Data:

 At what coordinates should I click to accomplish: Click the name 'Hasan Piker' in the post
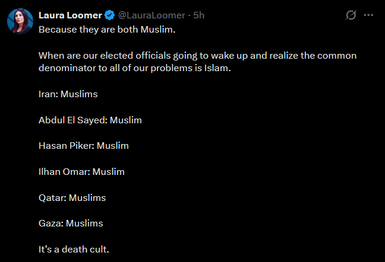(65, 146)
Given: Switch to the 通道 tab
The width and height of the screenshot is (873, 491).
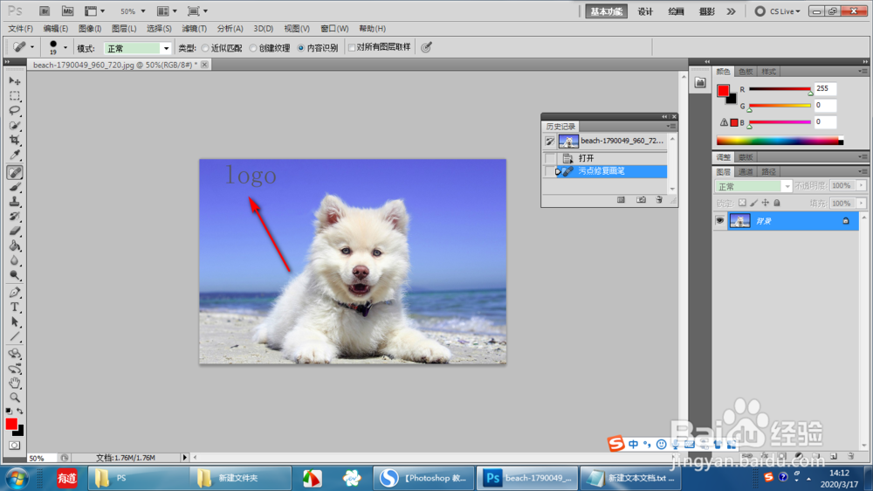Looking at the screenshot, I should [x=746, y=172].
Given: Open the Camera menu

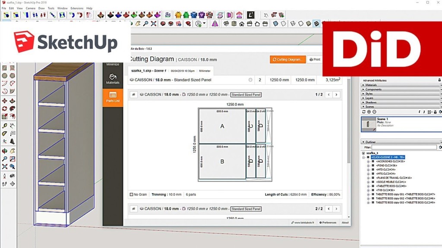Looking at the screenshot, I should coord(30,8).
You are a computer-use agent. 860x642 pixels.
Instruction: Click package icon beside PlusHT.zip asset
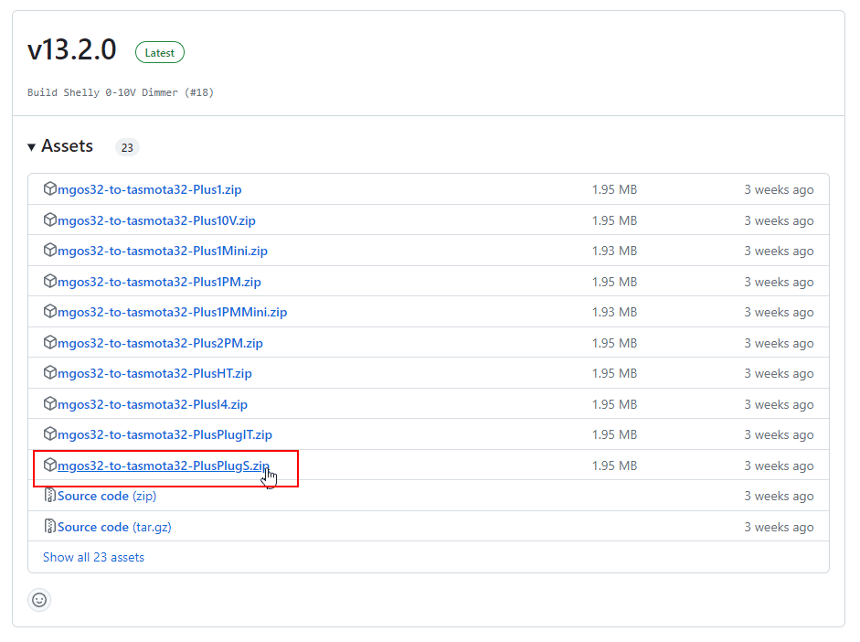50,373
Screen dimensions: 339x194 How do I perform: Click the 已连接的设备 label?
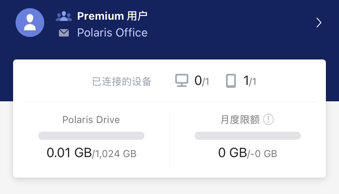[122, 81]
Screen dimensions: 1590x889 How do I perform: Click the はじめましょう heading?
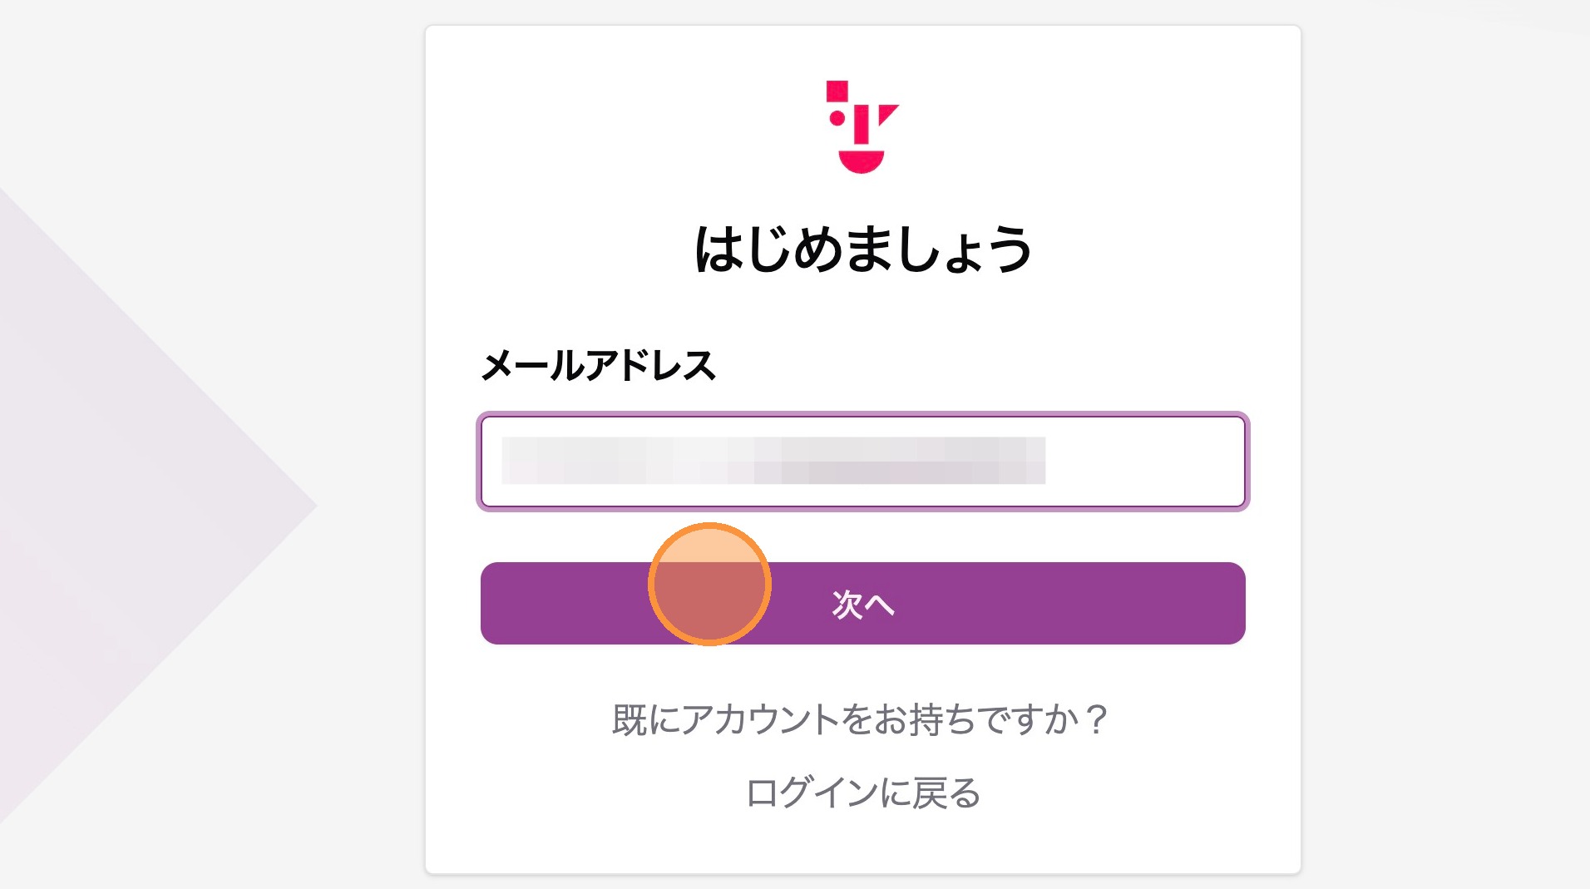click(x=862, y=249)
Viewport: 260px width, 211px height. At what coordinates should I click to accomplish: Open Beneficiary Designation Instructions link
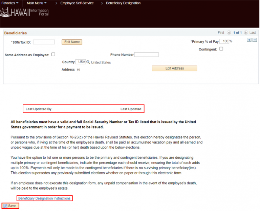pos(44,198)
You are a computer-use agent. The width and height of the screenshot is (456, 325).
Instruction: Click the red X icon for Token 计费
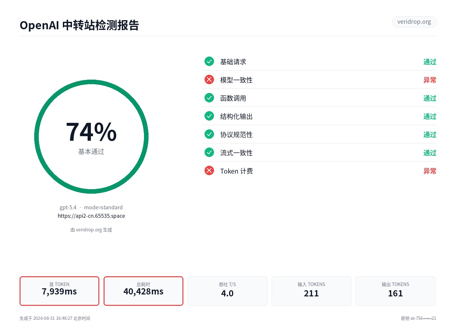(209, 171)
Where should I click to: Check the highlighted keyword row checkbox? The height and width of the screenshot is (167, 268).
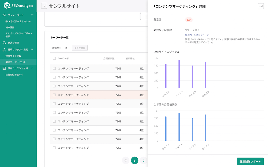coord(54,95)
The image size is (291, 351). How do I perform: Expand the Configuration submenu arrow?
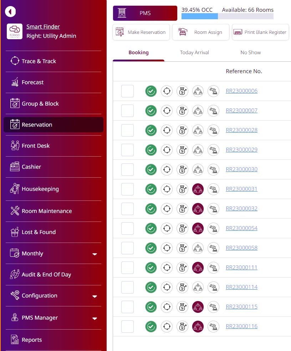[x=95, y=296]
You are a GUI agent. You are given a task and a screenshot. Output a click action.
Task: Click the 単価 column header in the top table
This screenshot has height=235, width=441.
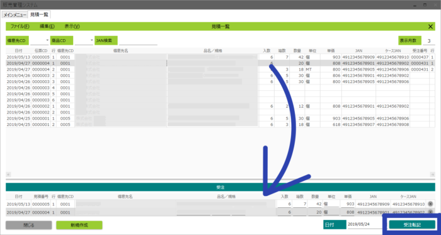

--

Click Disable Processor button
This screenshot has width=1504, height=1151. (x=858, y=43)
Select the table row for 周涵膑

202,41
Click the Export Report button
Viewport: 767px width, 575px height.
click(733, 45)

...

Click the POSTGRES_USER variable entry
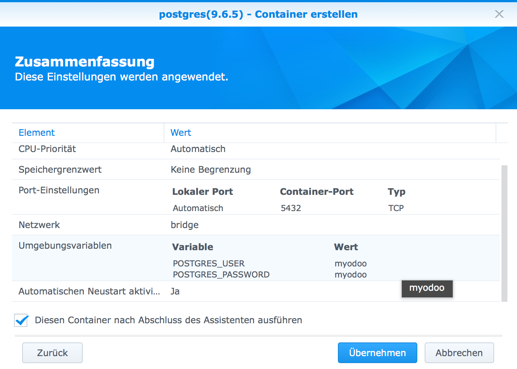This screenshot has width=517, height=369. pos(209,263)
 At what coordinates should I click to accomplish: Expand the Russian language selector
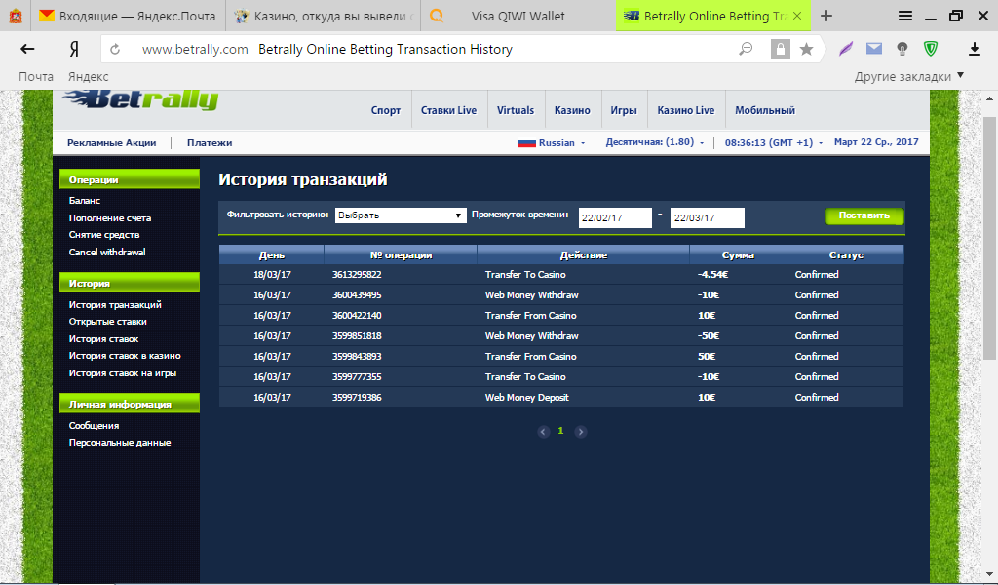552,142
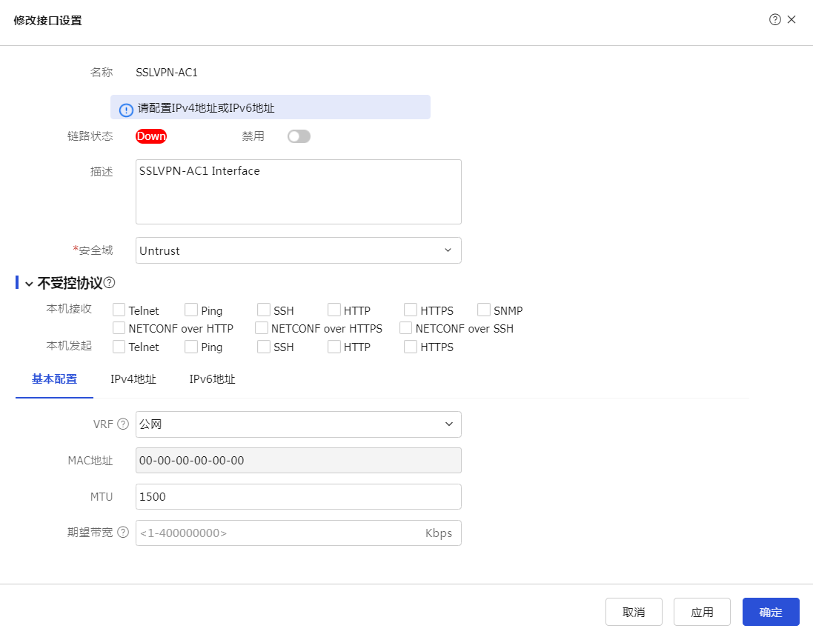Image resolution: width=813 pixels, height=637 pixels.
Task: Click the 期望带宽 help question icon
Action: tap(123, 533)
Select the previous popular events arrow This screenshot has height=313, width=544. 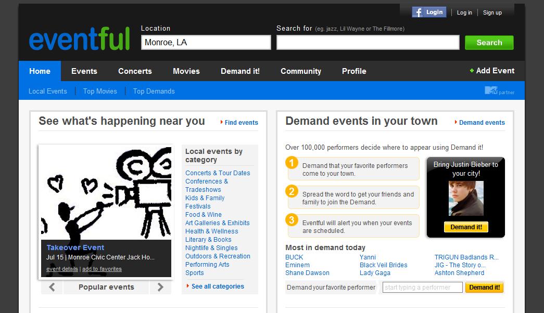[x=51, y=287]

Work request: All lines above starting at the one with "Where should I" and ending at the one with "This screenshot has height=235, width=441.", inclusive, are to be printed again exactly, with the pictures left out.

Output for this task:
Where should I click to: Check the highlighted keyword row checkbox? The height and width of the screenshot is (167, 268).
coord(54,95)
The image size is (291, 351). How do I perform: Expand the Configuration submenu arrow?
[x=95, y=296]
You are a GUI agent. You are given a task and a screenshot. Output a click action.
Task: Click the 単価 column header in the top table
This screenshot has height=235, width=441.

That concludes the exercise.